Further photographic faux pas are included in a flashback sequence in the middle, which for unknown reasons has been edited to try to look like an old movie, specifically the sort that didn't exist until many years after this episode is set. (ie. widescreen, in colour, with sound) I have never understood why TV and movie people - who you would expect to relish shooting in another film style - are absolutely never able to get these things right, and sure enough the usual ignorance is trotted out here. There's a constant amount of dirt on the print all the way through instead of increasing at the start and end of the reel. The frame is deliberately misaligned, but impossibly with the top of a different image at the bottom of the frame. (see image above) Well, maybe that's because we have it in the wrong aspect ratio...
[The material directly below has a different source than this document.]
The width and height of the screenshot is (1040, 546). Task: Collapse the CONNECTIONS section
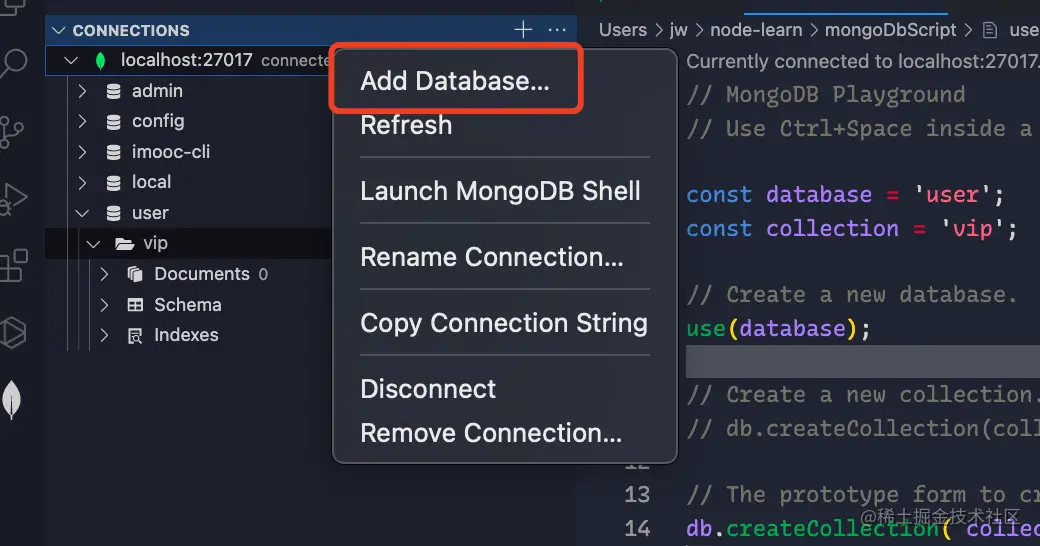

And, sorry to say, but the whole episode marks a return to a noisy soundtrack, with barely a moment free of music, so I can never watch this one again.
I did like the idea of the Doctor being unable to speak. Matt Smith remains an actor who usually chooses to merely get away with playing the Doctor, rather than making the effort to really embody him, and it's a real shame that he didn't get the chance to solve this whole mystery mute. Now that would have been cool. Clara still has nothing to do, which I still prefer to yet another companion who we're constantly being told to think is clever.
But like I said at the start, The Crimson Horror merely bats a straight average. It just offers nothing above average. Which after the gutter of the Ecclestone / Tennant years, still remains such a relief.
Good thing too, or I might hate this horror.